Eric Alexander is a master of hard-bop tenor saxophone whose work has been well documented on over 40 records as a leader. Leap of Faith comes as a shock. It unveils a new Alexander, one who lives on the edge: freer, rawer, more searching, more relentless.
One reason is the format. Only once before has Alexander recorded in a chordless trio. Here he is alone with bassist Doug Weiss and drummer Johnathan Blake. Other reasons have to do with Alexander’s new label and new producer/engineer. Giant Step Arts is a radical concept, a nonprofit dedicated to liberating artists from “sales chart expectations” and providing them with total creative freedom. The founder is Jimmy Katz, the renowned jazz photographer who is also a groundbreaking engineer, specializing in live recordings. Katz recorded Leap of Faith at the Jazz Gallery in New York. It captures the electricity, the juice, of a hot night in a club with the sonic resolution usually achievable only in the best studios.

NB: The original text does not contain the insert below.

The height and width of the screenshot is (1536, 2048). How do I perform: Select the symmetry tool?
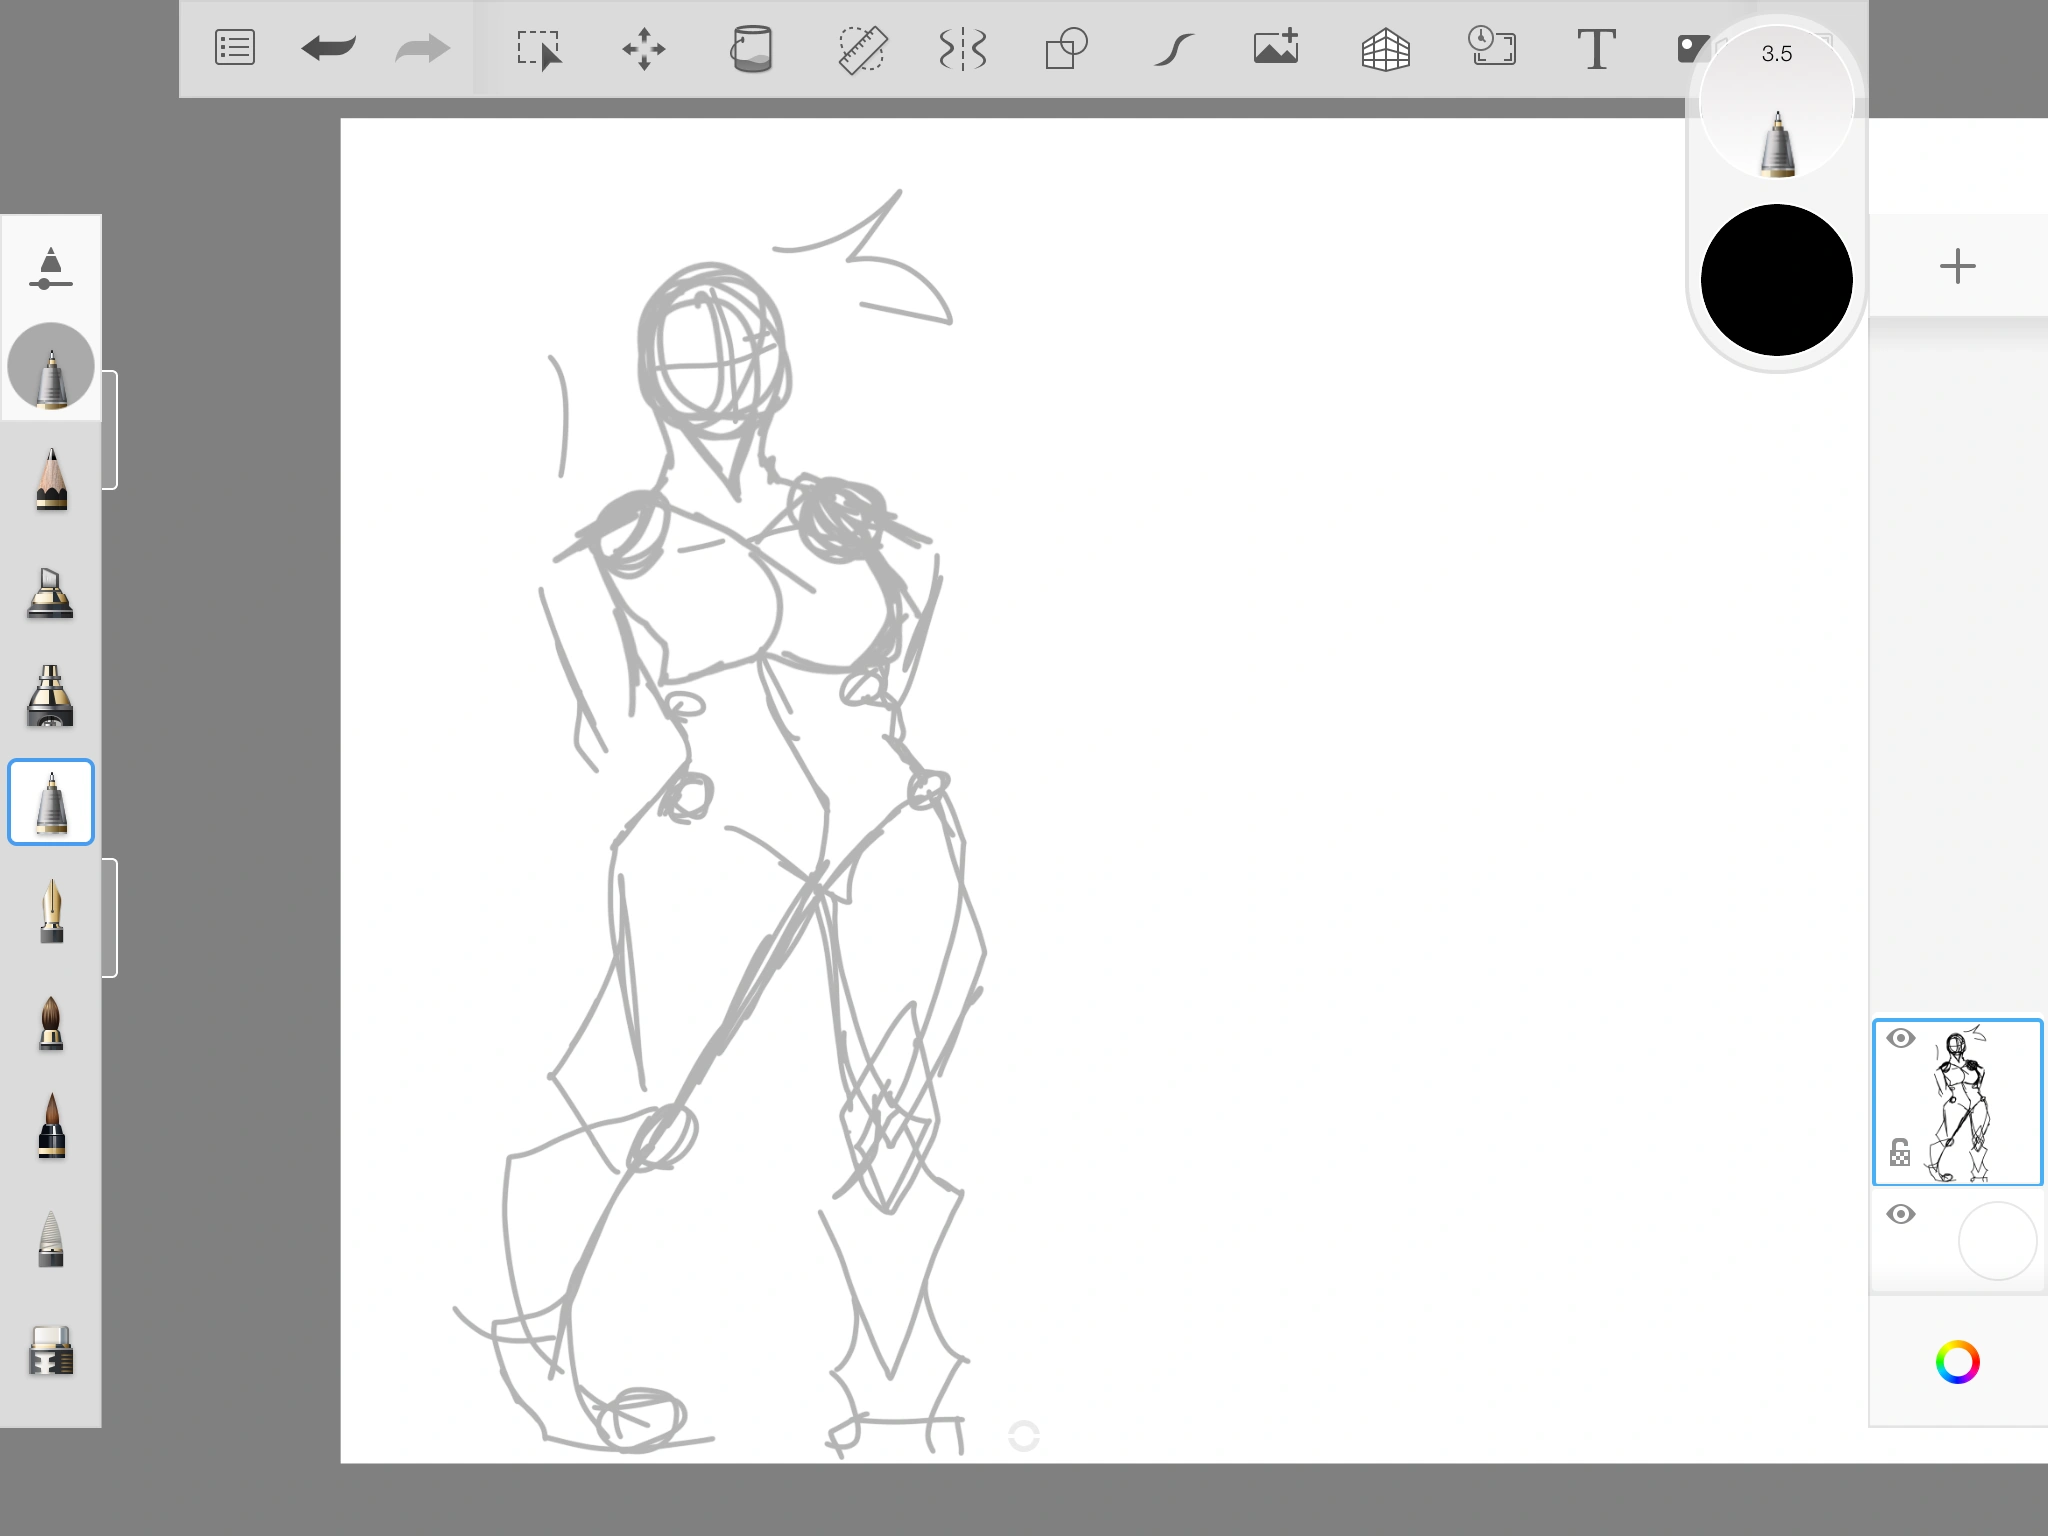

From the opening track, “Luquitas,” Alexander’s ideas come in torrents. In his words, he “just lets things fly.” But two of his longstanding virtues, a classic tenor tone and conceptual clarity, keep his fierce strivings musical and harmonically coherent. “Hard Blues” and “Frenzy” are unleashed passion, shaped by Alexander’s sense of wholeness. “Second Impression” is a wild, 13-minute ride but also a clever contrafact based on John Coltrane’s “Impressions.”
Alexander is even better when he slows down. “Corazon Perdito” and “Big Richard” (a moving eulogy for his late father) linger over and around their forms and reveal his talent for locating emotion in spontaneous melody.
The austere, open format of the saxophone trio has stimulated some epic albums by people like Sonny Rollins, Joe Henderson, and Ornette Coleman. Add Eric Alexander to the list.